Novo Marco Legal do Transporte: a mudança que pode redefinir a mobilidade urbana

22/05/2026

Novo Marco Legal do Transporte: a mudança que pode redefinir a mobilidade urbana

Em um cenário de profundas transformações urbanas e crescentes desafios de mobilidade, o novo Marco Legal do Transporte, aprovado no último dia 13 de maio, representa uma medida decisiva para reestruturar o setor, tornando-o mais eficiente, sustentável e alinhado às necessidades da população.

 

Mais do que uma atualização normativa, o Marco representa uma oportunidade concreta de modernizar a gestão da mobilidade, atrair investimentos e fortalecer o papel do transporte coletivo como um serviço estratégico para o desenvolvimento das cidades.

 

Em discussão há seis anos, o Marco Legal é fruto de debates que envolvem especialistas em transporte, representantes das empresas operadoras e de órgãos do governo, buscando uma resposta para a grave crise na mobilidade urbana no país.

 

Para a NTU (Associação Nacional das Empresas de Transportes Urbanos), que participa das discussões sobre o Marco Legal há cerca de seis anos, a medida é uma resposta necessária aos desafios que afetam a mobilidade urbana há décadas e abre espaço para que o transporte coletivo volte a ser a espinha dorsal da mobilidade urbana e da economia das cidades.

 

No Brasil, o sistema de transporte público urbano está presente em 2.700 municípios, que realizam cerca de 35 milhões de viagens diárias. Esses números demonstram a importância e a dimensão do transporte, um serviço público essencial, considerado um direito social fundamental na Constituição Federal.

 

O novo Marco Legal estabelece a organização, o financiamento e a gestão do transporte público, definindo as responsabilidades compartilhadas da União, dos estados e dos municípios.
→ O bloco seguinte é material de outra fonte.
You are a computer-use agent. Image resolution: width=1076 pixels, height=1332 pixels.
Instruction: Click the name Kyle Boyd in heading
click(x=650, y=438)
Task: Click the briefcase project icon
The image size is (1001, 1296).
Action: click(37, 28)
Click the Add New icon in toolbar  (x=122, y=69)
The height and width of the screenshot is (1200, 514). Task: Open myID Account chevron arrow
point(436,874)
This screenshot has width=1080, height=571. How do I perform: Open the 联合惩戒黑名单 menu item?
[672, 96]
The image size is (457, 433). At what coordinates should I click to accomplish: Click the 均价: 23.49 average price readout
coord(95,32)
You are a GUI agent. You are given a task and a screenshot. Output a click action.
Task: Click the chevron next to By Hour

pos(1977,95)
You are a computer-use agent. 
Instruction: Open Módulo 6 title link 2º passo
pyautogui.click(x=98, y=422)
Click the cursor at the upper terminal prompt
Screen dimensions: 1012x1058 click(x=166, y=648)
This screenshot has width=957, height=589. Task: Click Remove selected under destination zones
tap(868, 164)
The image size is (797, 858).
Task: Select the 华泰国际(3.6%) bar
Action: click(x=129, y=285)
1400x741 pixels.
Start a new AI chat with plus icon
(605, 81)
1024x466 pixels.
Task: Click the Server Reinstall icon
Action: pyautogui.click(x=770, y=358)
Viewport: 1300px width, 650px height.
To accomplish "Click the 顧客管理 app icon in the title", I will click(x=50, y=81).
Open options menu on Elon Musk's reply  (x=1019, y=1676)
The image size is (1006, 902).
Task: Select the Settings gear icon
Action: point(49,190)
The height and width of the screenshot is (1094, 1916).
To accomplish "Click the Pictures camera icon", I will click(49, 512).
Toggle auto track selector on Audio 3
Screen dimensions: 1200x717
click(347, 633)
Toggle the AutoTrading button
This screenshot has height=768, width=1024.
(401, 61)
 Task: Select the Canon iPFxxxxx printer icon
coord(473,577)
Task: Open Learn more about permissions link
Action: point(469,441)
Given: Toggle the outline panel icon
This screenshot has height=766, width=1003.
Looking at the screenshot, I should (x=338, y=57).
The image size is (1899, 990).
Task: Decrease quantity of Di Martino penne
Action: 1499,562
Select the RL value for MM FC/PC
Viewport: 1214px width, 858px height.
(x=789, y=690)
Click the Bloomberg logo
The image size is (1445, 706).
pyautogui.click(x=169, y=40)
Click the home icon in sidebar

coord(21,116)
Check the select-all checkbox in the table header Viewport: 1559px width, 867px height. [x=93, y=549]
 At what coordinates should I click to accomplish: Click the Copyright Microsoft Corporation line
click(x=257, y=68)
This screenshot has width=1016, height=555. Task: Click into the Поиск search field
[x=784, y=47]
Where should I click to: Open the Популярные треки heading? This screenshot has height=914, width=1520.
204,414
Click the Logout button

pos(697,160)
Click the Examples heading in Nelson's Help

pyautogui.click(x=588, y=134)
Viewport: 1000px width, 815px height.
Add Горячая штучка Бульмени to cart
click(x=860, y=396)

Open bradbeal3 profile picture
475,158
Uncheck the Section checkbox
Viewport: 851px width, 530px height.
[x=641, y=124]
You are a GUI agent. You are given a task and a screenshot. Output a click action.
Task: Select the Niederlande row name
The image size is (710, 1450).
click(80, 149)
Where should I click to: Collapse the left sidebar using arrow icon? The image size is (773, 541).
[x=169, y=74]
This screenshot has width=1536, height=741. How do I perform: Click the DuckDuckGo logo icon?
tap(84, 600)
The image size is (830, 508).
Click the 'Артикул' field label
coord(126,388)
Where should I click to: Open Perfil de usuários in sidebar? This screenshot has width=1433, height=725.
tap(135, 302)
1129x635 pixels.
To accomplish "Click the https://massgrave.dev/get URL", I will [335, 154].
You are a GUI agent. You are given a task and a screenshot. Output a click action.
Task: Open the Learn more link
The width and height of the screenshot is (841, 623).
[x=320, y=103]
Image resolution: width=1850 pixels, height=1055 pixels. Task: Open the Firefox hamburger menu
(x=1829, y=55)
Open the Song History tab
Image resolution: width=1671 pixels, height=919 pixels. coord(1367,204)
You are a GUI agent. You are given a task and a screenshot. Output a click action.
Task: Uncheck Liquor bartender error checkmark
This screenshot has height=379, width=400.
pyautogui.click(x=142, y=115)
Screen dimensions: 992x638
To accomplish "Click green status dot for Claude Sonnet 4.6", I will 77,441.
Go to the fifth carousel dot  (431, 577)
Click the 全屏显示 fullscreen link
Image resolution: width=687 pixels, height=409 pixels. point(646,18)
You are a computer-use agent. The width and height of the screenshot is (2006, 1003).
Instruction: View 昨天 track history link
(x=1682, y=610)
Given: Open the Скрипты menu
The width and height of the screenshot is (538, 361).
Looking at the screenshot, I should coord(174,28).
Assim, oferece segurança jurídica e um caminho sólido para a modernização do setor.

 

A proposta cria mecanismos para permitir que a União participe do custeio do transporte coletivo urbano por meio de novas fontes de custeio, como a destinação obrigatória de ao menos 60% da arrecadação da Cide-Combustíveis para o transporte público coletivo, entre outras alternativas para subsidiar as tarifas.

 

A partir da definição da fonte de custeio, será possível separar melhor a tarifa paga pelo usuário da remuneração do operador do serviço. As operadoras, por sua vez, serão remuneradas conforme a qualidade do serviço.

 

Outro ponto fundamental do novo Marco Legal é a reformulação das regras para os contratos de concessão, subsídio e transparência no setor.

 

Em release divulgado à imprensa, a NTU destaca as principais mudanças que impactarão os passageiros e as empresas operadoras:

 

 

  • Tarifas mais baratas (ou tarifa zero): a partir da separação clara entre o custo da operação e a tarifa paga pelo passageiro, será possível reduzir o valor da tarifa;
  • Novas rotas e ônibus mais modernos: o Marco Legal cria as condições para revisar e atualizar os sistemas de transporte:
  • Mais investimentos: com regras bem definidas e segurança jurídica, o Marco Legal estimulará a atração de capital privado e fomentará novos investimentos no setor.
  • Transparência e qualidade: o novo Marco prevê a criação de referências nacionais de eficiência e qualidade para o transporte público.

 

 

Para a NTU, a implementação do Marco Legal do Transporte Público Coletivo representa “uma vitória para toda a sociedade — para o passageiro, para a gestão municipal e para o setor privado que deseja investir com seriedade.”

 

A aprovação da medida também reafirma o compromisso da entidade com a construção de um transporte mais digno, eficiente e sustentável para milhões de brasileiros.